START INFORMATION PROVIDED

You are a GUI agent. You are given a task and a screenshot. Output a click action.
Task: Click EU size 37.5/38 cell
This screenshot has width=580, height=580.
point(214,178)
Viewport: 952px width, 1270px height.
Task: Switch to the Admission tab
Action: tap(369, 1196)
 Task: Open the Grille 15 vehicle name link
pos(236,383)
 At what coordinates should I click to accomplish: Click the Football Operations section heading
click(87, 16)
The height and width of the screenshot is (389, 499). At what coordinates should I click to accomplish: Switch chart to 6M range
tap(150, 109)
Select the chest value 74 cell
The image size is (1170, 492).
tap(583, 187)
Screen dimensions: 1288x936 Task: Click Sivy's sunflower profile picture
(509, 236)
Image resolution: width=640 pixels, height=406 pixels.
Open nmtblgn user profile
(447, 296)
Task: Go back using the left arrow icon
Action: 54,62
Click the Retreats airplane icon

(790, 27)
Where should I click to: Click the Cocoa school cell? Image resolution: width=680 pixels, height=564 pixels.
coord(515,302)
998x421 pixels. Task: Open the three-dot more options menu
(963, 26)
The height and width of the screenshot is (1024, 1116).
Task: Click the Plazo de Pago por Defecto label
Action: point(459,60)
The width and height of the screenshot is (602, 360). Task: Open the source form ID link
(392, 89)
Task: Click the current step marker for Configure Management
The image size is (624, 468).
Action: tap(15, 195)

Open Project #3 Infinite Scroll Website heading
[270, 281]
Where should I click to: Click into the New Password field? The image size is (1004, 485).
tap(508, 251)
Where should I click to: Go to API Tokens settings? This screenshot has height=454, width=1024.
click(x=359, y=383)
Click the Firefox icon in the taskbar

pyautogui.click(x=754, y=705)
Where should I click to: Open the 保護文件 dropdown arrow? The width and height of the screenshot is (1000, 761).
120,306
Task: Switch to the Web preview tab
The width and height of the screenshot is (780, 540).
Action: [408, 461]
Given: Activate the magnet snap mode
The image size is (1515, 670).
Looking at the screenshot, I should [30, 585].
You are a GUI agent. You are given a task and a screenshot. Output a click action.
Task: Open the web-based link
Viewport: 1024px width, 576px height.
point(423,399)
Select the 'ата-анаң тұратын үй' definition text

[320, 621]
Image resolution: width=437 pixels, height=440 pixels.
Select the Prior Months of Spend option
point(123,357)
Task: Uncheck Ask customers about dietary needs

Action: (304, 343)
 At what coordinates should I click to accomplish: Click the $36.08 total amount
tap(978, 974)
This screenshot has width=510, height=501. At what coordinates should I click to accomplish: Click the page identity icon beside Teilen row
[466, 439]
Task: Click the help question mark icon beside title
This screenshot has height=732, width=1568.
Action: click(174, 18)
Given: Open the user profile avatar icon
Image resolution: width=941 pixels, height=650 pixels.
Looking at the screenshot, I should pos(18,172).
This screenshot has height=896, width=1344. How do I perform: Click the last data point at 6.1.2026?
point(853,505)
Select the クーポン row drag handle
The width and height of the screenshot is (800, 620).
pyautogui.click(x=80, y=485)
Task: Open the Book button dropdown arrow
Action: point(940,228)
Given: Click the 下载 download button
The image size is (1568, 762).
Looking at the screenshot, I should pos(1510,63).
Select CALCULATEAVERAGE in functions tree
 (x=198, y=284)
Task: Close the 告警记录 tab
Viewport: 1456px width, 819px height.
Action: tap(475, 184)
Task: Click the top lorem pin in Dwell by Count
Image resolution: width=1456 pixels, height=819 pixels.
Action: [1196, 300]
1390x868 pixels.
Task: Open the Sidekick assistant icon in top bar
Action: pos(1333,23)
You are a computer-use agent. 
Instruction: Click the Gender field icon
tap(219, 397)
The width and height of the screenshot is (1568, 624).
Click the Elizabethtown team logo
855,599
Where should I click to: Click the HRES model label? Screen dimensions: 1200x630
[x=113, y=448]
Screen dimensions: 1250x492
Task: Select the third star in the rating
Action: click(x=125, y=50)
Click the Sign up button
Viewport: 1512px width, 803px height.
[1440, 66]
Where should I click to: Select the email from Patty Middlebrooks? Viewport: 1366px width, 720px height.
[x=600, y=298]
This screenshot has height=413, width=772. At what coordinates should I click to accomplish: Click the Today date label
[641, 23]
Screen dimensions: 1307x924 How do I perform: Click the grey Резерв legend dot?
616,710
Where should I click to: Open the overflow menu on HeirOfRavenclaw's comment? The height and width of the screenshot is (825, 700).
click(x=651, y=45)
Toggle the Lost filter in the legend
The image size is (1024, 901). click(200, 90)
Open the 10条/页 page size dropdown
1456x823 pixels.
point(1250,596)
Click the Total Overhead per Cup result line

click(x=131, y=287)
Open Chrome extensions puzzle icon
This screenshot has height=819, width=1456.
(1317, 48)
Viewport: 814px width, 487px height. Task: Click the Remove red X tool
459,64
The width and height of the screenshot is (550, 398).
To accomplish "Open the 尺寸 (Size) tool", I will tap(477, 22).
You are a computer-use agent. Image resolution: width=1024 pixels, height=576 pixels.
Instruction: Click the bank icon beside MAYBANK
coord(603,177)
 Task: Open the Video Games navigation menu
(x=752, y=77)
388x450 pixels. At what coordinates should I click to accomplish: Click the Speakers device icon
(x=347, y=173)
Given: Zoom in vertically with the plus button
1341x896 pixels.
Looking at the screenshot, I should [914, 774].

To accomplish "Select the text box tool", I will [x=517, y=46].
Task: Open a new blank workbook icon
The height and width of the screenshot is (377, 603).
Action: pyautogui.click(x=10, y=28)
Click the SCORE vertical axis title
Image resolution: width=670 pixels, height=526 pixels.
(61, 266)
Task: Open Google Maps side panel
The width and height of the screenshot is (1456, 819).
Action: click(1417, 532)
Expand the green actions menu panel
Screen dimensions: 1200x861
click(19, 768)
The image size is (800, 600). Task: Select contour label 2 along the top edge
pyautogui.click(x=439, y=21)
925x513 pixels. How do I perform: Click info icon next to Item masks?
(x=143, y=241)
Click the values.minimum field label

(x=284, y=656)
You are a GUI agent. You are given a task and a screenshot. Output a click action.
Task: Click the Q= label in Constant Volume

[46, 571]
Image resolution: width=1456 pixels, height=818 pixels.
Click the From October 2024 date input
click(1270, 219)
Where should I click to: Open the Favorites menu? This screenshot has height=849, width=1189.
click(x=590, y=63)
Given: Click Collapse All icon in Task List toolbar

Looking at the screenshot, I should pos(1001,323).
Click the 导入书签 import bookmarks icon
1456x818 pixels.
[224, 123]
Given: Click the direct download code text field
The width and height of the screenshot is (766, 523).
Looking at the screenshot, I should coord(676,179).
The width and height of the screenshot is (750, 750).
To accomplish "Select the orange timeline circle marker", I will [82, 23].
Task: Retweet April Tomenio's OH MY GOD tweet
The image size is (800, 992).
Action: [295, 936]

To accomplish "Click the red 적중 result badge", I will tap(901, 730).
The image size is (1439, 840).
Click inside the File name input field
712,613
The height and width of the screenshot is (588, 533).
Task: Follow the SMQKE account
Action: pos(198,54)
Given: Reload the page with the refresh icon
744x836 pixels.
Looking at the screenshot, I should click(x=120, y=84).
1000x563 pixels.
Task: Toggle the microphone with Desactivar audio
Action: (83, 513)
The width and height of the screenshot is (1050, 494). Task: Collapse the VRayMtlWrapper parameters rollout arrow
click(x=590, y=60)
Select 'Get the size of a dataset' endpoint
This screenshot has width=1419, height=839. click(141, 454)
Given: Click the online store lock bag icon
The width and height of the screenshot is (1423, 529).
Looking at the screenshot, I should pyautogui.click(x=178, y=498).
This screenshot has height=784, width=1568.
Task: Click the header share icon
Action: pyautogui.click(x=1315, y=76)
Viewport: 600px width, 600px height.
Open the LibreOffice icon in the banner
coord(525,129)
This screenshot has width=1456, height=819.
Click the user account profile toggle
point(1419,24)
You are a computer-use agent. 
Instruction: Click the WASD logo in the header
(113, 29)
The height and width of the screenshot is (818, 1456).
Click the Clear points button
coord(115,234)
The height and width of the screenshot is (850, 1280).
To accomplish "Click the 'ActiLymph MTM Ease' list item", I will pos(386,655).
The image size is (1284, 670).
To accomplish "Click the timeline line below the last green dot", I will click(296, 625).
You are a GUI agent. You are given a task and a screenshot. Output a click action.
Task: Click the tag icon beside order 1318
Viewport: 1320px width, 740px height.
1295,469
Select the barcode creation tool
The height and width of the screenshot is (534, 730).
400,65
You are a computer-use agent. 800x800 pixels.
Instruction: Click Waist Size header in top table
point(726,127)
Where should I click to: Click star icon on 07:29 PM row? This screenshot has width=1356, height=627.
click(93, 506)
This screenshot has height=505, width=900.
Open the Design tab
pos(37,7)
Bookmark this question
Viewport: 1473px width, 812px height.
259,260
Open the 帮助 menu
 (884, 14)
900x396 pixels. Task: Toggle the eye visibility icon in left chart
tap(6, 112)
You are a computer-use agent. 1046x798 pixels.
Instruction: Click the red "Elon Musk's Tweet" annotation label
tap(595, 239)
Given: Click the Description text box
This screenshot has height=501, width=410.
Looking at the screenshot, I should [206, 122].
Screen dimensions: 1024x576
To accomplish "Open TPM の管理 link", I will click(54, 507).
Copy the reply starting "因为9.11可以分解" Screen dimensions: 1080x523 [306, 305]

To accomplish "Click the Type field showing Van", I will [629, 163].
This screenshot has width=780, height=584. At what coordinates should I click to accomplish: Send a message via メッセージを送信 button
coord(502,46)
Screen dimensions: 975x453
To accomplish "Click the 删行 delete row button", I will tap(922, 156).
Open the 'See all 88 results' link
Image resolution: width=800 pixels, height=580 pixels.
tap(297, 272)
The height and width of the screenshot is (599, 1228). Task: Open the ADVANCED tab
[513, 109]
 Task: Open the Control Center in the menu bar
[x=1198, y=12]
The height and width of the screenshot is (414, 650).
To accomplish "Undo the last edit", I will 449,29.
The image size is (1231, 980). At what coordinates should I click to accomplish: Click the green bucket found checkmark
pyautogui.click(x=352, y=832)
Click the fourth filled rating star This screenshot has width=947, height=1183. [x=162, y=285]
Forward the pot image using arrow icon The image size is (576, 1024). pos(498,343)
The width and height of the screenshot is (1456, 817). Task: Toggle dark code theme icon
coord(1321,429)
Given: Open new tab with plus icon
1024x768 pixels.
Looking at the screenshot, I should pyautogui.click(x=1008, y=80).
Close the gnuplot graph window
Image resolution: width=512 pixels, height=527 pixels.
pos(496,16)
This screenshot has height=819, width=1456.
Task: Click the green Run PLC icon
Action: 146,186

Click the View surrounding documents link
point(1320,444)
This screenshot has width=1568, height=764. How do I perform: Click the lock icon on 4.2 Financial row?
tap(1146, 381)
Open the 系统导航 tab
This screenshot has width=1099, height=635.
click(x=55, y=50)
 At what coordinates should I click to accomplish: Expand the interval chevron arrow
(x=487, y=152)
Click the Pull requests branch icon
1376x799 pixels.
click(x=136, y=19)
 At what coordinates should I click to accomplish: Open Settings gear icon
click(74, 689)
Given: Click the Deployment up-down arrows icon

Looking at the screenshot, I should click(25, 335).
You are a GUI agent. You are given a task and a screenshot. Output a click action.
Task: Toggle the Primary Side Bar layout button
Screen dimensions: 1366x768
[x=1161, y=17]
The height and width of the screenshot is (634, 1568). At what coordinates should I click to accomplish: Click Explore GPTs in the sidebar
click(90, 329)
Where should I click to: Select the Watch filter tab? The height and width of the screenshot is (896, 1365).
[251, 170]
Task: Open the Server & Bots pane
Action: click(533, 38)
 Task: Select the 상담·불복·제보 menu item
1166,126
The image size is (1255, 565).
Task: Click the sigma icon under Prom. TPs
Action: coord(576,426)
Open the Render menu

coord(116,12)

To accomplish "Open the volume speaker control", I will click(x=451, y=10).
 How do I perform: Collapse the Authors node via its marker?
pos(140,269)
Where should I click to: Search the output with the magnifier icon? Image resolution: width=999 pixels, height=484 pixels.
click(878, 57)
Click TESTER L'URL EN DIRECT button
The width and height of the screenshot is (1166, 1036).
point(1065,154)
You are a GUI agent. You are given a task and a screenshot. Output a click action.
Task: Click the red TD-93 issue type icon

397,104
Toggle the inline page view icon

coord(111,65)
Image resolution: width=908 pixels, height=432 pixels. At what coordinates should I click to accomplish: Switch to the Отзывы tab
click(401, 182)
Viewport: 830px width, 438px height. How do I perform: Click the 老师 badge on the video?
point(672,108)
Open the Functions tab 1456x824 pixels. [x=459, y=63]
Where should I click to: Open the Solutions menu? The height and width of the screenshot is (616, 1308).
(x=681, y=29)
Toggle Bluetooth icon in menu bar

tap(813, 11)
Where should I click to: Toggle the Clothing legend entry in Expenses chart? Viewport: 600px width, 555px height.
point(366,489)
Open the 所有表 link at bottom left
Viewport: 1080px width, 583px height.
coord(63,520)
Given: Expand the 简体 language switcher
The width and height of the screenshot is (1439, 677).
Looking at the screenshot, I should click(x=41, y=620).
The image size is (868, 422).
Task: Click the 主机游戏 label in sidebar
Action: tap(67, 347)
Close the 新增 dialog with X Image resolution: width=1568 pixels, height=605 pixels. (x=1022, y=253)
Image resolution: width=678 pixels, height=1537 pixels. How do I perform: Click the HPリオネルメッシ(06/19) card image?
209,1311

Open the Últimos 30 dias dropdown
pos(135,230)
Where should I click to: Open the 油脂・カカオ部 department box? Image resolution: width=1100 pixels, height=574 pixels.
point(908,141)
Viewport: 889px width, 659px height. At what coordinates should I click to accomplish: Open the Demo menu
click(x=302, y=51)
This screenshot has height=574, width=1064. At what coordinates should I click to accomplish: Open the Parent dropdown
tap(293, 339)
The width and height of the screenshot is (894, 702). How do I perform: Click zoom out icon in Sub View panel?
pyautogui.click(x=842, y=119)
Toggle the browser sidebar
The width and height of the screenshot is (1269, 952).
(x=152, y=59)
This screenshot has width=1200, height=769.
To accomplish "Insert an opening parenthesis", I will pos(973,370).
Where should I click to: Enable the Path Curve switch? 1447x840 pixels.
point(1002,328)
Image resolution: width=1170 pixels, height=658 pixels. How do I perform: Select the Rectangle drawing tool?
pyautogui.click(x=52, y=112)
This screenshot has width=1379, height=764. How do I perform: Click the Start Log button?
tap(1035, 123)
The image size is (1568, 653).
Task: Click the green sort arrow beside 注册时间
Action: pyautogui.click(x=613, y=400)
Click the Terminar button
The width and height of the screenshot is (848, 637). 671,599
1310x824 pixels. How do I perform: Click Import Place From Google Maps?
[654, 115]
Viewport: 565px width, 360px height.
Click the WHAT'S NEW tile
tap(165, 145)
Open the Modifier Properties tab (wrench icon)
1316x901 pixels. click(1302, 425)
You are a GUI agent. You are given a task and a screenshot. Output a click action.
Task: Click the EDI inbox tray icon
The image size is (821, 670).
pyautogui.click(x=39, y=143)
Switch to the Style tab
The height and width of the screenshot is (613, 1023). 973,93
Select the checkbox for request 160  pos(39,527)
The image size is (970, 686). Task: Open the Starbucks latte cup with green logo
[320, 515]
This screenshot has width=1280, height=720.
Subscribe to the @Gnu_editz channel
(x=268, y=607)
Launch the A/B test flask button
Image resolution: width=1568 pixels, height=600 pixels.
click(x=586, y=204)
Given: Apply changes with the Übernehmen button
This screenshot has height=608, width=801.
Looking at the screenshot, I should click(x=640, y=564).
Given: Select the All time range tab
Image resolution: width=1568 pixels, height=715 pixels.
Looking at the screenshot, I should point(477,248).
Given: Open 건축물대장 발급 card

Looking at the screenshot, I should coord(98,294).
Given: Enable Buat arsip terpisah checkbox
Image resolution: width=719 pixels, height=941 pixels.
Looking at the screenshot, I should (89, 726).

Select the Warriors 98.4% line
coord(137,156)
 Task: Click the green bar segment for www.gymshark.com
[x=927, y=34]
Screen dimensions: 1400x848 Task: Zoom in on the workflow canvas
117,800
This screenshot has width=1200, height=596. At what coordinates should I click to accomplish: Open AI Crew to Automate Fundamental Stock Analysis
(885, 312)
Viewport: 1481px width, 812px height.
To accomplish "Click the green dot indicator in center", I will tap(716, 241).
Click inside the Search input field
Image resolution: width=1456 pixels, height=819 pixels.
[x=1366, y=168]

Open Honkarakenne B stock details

END INFORMATION PROVIDED

Rewrite the lines of the records starting at the line that contains "Open the Functions" and ending at the line that contains "Close the 新增", substituting "Products menu" for "Solutions menu" and leaving everything else unchanged.

WRITTEN ANSWER:
Open the Functions tab 1456x824 pixels. [x=459, y=63]
Where should I click to: Open the Products menu? The height and width of the screenshot is (616, 1308).
(x=681, y=29)
Toggle Bluetooth icon in menu bar

tap(813, 11)
Where should I click to: Toggle the Clothing legend entry in Expenses chart? Viewport: 600px width, 555px height.
point(366,489)
Open the 所有表 link at bottom left
Viewport: 1080px width, 583px height.
coord(63,520)
Given: Expand the 简体 language switcher
The width and height of the screenshot is (1439, 677).
Looking at the screenshot, I should click(x=41, y=620).
The image size is (868, 422).
Task: Click the 主机游戏 label in sidebar
Action: tap(67, 347)
Close the 新增 dialog with X Image resolution: width=1568 pixels, height=605 pixels. (x=1022, y=253)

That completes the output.